Pour Léon XIV, aider les pauvres, c’est aussi les accompagner spirituellement. Dans Dilexi te, il rappelle que la précarité ne se réduit pas au manque matériel. « La pire discrimination dont souffrent les pauvres est le manque d’attention spirituelle (…). L’option préférentielle pour les pauvres doit se traduire principalement par une attention religieuse préférentielle et prioritaire », rappelle-t-il, citant Evangelii gaudium, la première exhortation apostolique de son prédécesseur. L’aide véritable, dit Léon XIV, ne consiste pas seulement à nourrir ou à soigner, mais à rendre la dignité et la parole, à redonner du sens à une vie. À faire renaître l’espérance. C’est ce qui en fait une mission privilégiée de l’Église.

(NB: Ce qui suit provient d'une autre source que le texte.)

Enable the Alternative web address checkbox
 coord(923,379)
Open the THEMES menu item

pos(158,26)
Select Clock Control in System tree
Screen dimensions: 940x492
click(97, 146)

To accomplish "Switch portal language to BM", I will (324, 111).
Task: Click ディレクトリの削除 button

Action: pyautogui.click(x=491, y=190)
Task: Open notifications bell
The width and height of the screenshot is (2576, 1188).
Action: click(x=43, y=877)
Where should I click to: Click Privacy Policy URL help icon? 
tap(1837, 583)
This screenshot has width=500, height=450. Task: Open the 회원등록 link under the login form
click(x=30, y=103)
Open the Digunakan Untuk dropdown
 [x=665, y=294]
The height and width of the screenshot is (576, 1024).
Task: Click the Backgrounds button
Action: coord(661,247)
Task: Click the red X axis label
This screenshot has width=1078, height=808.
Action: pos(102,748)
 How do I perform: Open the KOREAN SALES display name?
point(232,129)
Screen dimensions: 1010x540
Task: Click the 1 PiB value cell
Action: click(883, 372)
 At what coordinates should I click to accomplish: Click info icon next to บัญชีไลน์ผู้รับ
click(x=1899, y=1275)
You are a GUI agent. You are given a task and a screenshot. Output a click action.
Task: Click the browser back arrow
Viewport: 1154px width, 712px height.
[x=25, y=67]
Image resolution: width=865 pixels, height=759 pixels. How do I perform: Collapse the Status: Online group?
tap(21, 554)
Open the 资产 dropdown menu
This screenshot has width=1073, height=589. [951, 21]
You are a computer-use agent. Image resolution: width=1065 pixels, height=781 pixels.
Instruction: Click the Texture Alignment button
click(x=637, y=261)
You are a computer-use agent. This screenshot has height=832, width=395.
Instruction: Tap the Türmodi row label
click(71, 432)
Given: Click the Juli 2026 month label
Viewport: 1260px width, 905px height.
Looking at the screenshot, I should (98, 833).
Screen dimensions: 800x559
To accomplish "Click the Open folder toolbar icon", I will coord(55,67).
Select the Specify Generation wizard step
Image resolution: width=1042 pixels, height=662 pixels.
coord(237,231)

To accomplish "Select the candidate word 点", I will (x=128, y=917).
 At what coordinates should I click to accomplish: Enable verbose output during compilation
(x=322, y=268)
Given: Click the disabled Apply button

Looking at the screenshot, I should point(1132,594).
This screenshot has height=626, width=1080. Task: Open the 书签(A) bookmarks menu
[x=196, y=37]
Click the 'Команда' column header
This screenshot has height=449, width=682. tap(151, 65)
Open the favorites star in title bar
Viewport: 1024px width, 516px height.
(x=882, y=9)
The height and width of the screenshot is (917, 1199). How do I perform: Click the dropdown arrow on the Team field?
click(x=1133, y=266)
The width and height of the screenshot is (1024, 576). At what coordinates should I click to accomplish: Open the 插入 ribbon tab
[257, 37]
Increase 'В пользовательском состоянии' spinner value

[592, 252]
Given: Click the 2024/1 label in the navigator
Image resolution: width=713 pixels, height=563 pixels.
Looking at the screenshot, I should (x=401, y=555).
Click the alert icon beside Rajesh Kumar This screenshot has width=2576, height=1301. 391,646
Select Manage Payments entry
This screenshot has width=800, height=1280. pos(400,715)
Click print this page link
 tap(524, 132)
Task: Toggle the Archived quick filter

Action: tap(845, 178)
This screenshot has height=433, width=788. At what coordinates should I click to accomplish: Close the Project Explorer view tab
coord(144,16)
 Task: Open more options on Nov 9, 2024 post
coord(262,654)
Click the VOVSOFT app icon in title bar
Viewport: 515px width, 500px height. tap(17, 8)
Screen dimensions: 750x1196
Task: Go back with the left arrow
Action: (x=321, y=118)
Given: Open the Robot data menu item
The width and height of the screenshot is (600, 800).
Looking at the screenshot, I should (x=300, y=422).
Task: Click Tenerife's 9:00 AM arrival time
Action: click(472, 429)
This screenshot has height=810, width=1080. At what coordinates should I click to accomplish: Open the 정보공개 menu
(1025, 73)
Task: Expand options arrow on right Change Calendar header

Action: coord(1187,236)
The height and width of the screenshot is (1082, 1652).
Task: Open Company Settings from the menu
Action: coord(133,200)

François Odinet, théologien et auteur d’une préface de Dilexi te (à paraître aux éditions de l’Emmanuel), relève cette phrase, centrale : « L’Église n’est pleinement épouse du Seigneur que lorsqu’elle est également sœur des pauvres » (paragraphe 58). « Ce texte contient une charge politique contre les mesures d’austérité, la société de consommation, mais il est avant tout une adresse aux catholiques, dit le théologien. Comme une question : avez-vous conscience que la qualité de l’Église se mesure à la qualité de sa relation avec les pauvres ? »

Tranchant évangélique
Par son architecture, Dilexi te demeure une exhortation apostolique classique : relecture patristique, longue méditation sur la tradition monastique et éducative chrétienne, puis ouverture eschatologique : « La charité chrétienne, lorsqu’elle s’incarne, devient libératrice » (paragraphe 61). Deux mille ans de christianisme sont ici relus à l’aune de la pauvreté. Le pape mobilise par exemple saint Ambroise et saint Augustin pour rappeler que l’aumône n’est pas un geste philanthropique, mais une voie de purification. Il célèbre la pauvreté volontaire des ordres mendiants, symbole d’une Église « pèlerine, humble et fraternelle, qui vit parmi les pauvres non par prosélytisme, mais par identité » (paragraphe 67).
Il n’oublie pas le rôle des femmes dans cette histoire : Louise de Marillac, les Filles de la Charité, les Ursulines… Leur sens du « toucher », leur proximité concrète avec les malades… « Ces références ne sont pas nouvelles, mais les rassembler ici en montre la cohérence. Elles font système, relève le théologien franciscain Frédéric-Marie Le Méhauté. Avec cette exhortation, une pratique envers les pauvres devient un critère d’orthodoxie ».

Au fond, Dilexi te ne propose pas un programme social, mais une conversion du regard : être catholique, c’est accepter que la vérité de la foi soit cachée de manière privilégiée dans le visage des pauvres. Dans un monde où l’aide humanitaire est parfois perçue comme naïveté, où les aides sociales sont attaquées et où l’on peut évoquer l’euthanasie des sans-domicile-fixe à une heure de grande écoute sur la principale chaîne d’information des États-Unis, Léon XIV rend à la charité son tranchant évangélique. Mépriser les pauvres, rappelle Dilexi te, n’est pas catholique.